Acute compartment syndrome is a condition consisting of increased pressure within a closed fascial space, which compromises the perfusion to the tissues of that fascial compartment.9 Tissue perfusion has been shown to be proportional to the difference between the capillary perfusion pressure and the interstitial fluid pressure.10 Therefore, compartment syndrome can occur with any elevation of interstitial pressure and can lead to perfusion that is below the level necessary to maintain viable tissue. This can lead to devastating consequences including muscle necrosis, nerve injury, amputation, renal failure, and death. Compartment syndrome is often precipitated by trauma, with the most common factor being extremity fractures.11
Less commonly, compartment syndrome can also be precipitated by exertion. Rorabeck et al10 provide a two-part explanation for exertional compartment syndrome. First, with muscle contraction, muscle volume increases by 20%, increasing the pressure within the compartment. And second, exercise results in a simultaneous increase in capillary hydrostatic pressure and interstitial osmotic pressure, causing a fluid shift from intravascular to the interstitium, thus increasing the interstitial pressure. Exertional compartment syndrome can be divided into two subtypes: chronic and acute. Chronic exertional compartment syndrome is associated with moderately elevated compartment pressures and pain that characteristically resolves with rest.12 In contrast, AECS is caused by a rapid increase in compartment pressure, leading to decreased tissue perfusion that threatens the viability of the limb, often leading to irreversible damage that persists and progresses despite rest.
The rare occurrence and unusual presentation of AECS has historically led to difficulties in making this diagnosis, which has led to devastating complications.13 Although there have been many case reports detailing AECS of the lower extremity, AECS involving the upper extremity is less commonly and less well described.
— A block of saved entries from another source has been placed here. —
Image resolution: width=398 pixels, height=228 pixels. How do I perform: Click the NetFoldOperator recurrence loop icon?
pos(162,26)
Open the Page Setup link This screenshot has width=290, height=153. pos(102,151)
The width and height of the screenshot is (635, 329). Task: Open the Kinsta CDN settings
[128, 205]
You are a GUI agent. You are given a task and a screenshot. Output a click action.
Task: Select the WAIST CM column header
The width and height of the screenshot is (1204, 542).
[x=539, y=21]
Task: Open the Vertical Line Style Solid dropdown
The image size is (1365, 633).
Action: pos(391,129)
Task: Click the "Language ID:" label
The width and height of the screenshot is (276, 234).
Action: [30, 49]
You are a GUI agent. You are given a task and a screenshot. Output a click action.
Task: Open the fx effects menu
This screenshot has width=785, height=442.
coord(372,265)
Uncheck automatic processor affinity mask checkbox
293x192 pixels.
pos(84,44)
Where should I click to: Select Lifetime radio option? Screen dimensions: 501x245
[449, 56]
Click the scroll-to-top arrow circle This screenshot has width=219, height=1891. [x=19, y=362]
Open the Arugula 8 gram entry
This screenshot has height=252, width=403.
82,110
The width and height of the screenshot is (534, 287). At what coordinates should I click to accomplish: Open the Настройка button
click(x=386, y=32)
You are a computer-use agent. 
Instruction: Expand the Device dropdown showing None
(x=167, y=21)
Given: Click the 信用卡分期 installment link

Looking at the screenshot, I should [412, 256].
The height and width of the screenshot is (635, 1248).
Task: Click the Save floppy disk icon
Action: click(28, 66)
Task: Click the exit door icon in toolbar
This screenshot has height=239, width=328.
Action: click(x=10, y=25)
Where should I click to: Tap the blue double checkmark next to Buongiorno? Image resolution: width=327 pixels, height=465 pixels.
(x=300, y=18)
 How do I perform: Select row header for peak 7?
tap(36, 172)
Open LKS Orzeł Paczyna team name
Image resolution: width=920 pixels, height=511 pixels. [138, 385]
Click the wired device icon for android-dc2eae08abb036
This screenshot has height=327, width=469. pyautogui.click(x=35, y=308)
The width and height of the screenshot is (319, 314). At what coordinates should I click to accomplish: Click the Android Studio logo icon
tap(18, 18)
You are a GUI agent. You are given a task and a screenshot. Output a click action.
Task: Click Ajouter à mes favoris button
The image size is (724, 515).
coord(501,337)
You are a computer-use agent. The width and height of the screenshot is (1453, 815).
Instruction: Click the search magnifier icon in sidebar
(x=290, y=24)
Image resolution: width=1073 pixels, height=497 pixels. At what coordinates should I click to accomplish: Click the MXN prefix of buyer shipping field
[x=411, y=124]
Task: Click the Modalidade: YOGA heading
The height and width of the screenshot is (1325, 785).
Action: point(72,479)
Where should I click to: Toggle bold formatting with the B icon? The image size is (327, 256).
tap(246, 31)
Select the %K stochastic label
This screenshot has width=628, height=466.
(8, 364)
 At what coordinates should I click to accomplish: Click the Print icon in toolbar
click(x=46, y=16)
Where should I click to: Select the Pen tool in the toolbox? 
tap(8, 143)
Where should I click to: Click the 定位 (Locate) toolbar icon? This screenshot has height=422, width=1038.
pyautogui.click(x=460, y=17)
In fact, there are only a few case reports describing AECS of the forearm.1-5 Dhawan et al detailed a case report of unilateral forearm AECS in a patient who developed symptoms after beginning a new job as a cake decorator.1 There have also been three case reports describing isolated AECS of the extensor carpi ulnaris after repeated forearm and wrist movements, such as using a hammer.3-5 Oh et al6 performed a descriptive epidemiology study after a group of high school football players developed acute exertional rhabdomyolysis and triceps compartment syndrome after upper extremity exercises. Of 43 players on the team, three developed triceps compartment syndrome.
The patient described in this case report details another example of a rare but highly morbid condition. Regarding his cocaine use, although he denied intoxication during his push-ups, he might not have been truthful. Recent use might have caused a sense of euphoria and decreased perception of pain, increasing the amount of push-ups that he could typically achieve. This overexertion might have predisposed him to develop AECS.
Nevertheless, the clinical diagnosis was made due to the patient's concerning symptoms consistent with compartment syndrome, most notably progressively worsening pain despite a typically adequate pain regimen and pain with passive stretch of his triceps muscle. The diagnosis was then confirmed by the billowing force of the muscles from their compartments as the fascia was incised. The patient then began experiencing an improvement in pain and gradual return in sensation and motor strength after the fasciotomies. With appropriate awareness and clinical suspicion, an early and accurate diagnosis can be made, allowing for prompt treatment to prevent further potentially devastating injury.